“Elas morreram abraçadas”, diz mãe de vítima de acidente em Petrópolis

Ônibus que tombou na BR-040, matando dez pessoas, fazia transporte clandestino, segundo a ANTT. Sobreviventes relatam que veículo estava em alta velocidade.

Uma viagem de turismo que partiu de Minas Gerais com destino ao Rio de Janeiro terminou em tragédia neste domingo, quando o ônibus que transportava 56 passageiros tombou na BR-040, em Petrópolis, resultando na morte de dez pessoas. Entre as vítimas fatais estavam Lavínia, de 7 anos, e sua tia, Priscila. Elas morreram abraçadas, segundo o relato de Maria Luiza Pereira, mãe da menina e irmã de Priscila. Maria Luiza, que trabalha como diarista em Belo Horizonte, estava no veículo com seus quatro filhos. “A minha filha chegou a gritar me pedindo ajuda, mas eu não tinha como, e disse para ela abraçar minha irmã”, contou, emocionada, na porta do Hospital Adão Pereira Nunes, em Duque de Caxias. Sobreviventes relataram que o motorista dirigia em alta velocidade. “Eu não consegui dormir.
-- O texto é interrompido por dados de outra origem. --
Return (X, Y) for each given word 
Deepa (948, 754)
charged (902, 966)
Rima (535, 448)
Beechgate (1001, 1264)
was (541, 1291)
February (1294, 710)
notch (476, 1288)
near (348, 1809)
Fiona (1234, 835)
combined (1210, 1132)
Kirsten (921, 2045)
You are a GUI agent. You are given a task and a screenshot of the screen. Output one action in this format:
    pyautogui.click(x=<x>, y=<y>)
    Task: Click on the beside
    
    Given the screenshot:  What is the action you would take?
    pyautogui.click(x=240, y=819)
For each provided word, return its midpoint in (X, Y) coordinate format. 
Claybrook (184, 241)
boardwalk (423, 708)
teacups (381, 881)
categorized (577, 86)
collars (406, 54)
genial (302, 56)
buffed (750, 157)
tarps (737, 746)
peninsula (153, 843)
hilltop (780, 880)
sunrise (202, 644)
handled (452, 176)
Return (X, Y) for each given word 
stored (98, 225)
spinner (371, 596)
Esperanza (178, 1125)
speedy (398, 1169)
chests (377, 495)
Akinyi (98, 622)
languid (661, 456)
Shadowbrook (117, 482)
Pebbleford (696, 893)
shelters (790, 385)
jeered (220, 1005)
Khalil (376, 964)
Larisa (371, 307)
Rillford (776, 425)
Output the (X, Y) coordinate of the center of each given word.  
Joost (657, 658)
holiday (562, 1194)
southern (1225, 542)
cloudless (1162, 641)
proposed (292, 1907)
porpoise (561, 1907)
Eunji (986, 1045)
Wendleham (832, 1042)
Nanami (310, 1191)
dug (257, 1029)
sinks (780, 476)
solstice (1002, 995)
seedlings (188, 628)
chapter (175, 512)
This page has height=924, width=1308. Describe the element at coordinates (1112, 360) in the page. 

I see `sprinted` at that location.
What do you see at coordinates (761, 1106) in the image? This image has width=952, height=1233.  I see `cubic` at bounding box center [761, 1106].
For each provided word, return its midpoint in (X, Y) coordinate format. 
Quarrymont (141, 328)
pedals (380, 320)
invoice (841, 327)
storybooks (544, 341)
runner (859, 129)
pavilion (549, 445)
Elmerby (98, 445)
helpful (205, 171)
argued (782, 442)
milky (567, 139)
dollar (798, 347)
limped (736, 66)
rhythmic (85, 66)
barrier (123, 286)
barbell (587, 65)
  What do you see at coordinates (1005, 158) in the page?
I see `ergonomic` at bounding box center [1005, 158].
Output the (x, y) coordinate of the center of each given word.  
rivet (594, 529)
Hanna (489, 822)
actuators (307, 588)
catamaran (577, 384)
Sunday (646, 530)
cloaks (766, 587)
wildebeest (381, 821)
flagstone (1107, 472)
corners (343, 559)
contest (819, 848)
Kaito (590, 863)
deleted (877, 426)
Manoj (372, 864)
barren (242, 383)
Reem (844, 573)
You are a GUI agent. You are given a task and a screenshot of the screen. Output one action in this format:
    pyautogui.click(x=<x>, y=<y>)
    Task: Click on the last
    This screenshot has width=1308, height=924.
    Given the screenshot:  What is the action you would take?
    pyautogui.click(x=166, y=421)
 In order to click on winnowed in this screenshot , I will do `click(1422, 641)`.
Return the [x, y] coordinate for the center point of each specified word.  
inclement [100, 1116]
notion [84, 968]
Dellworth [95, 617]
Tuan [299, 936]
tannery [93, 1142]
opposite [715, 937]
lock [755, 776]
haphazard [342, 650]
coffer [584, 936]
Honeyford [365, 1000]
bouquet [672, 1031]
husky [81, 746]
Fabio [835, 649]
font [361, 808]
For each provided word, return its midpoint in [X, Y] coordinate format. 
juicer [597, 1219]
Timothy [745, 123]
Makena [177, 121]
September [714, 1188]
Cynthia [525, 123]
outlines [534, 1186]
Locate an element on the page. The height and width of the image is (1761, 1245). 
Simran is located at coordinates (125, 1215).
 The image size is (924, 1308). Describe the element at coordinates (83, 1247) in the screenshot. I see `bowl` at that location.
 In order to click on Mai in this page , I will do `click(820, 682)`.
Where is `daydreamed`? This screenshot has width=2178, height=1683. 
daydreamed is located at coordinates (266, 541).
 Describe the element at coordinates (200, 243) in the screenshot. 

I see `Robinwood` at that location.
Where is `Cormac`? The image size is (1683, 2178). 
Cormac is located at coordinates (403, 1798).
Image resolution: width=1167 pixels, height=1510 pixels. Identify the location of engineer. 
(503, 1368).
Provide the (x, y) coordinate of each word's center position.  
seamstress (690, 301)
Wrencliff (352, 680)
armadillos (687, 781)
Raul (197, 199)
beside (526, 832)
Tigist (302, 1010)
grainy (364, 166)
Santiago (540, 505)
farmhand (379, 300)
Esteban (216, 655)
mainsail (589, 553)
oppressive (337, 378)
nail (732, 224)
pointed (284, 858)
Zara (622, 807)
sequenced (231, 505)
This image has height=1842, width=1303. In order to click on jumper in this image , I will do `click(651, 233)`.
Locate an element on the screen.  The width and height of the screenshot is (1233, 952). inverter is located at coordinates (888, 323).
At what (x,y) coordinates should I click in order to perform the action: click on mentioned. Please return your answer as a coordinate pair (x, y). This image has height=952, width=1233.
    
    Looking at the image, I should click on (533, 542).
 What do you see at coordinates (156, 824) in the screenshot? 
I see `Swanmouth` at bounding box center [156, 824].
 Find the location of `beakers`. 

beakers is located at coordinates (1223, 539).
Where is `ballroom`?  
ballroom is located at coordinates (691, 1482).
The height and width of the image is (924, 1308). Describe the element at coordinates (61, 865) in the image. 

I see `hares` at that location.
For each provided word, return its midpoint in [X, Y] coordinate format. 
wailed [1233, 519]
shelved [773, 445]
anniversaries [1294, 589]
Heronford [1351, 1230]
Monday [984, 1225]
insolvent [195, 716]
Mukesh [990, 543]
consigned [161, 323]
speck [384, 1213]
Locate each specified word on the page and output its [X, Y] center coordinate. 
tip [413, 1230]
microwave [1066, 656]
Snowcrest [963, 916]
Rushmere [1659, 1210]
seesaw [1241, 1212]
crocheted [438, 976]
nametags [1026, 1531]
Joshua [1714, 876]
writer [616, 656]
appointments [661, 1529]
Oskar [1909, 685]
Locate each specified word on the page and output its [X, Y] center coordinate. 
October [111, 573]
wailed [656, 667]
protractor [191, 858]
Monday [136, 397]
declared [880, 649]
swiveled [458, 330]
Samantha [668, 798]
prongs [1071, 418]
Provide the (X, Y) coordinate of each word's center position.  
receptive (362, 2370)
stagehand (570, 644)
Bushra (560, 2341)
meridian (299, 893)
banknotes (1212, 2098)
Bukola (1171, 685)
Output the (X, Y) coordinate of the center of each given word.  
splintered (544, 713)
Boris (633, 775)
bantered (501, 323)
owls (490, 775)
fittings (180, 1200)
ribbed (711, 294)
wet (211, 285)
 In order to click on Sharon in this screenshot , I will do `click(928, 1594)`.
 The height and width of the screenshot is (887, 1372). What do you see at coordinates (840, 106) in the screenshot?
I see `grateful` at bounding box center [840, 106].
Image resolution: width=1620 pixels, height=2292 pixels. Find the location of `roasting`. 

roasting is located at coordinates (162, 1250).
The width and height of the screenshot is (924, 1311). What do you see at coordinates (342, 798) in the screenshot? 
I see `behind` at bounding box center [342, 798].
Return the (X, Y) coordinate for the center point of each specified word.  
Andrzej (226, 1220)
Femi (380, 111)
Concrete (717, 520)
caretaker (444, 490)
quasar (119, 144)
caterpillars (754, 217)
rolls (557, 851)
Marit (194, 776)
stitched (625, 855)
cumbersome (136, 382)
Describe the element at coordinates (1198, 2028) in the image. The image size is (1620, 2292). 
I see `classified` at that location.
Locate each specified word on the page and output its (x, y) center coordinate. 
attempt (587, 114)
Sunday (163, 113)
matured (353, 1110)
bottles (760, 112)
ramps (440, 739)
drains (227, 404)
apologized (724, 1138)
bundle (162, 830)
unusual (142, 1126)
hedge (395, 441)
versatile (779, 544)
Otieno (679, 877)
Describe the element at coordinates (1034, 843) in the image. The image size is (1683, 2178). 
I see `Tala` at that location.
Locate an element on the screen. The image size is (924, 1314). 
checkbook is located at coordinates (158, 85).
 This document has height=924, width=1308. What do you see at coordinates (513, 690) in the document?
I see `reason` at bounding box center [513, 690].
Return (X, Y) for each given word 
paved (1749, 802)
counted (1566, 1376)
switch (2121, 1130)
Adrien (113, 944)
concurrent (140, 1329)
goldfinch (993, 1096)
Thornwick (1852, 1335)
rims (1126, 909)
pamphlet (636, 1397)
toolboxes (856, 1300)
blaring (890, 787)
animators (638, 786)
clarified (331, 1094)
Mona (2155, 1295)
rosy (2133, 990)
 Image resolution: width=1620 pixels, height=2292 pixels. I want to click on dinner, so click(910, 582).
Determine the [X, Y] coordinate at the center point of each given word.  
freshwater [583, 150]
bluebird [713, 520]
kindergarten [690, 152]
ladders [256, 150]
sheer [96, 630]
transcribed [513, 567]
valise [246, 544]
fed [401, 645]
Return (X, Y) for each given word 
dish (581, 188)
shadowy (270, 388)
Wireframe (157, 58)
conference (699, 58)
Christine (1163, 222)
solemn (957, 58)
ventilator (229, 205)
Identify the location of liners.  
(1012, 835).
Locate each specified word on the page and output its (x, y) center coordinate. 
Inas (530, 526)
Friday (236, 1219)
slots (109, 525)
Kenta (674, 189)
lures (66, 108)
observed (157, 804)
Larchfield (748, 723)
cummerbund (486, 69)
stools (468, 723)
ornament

O ônibus corria muito, e o guia que estava com a gente dizia que era normal.

Ele falava que chegaríamos a tempo de ver o pôr do sol”, completou Maria Luiza. O acidente ocorreu por volta das 4h30 no km 91 da rodovia. Segundo a Agência Nacional de Transportes Terrestres (ANTT), o veículo realizava transporte clandestino. O ônibus está registrado em nome da Dinna Elles Turismo, com comunicação de venda para a PIT Tur Transportes Ltda, mas nenhuma das duas empresas é habilitada pela agência. A empresa Estrela Guia Turismo, apontada como responsável pela viagem, também não foi encontrada nos registros da ANTT. A Polícia Civil informou que a 105ª DP (Petrópolis) investiga as causas do acidente. Passageiros afirmaram que, desde o início da viagem, notaram problemas, como cintos de segurança que não funcionavam. “Quando chegamos em Petrópolis, as pessoas começaram a gritar.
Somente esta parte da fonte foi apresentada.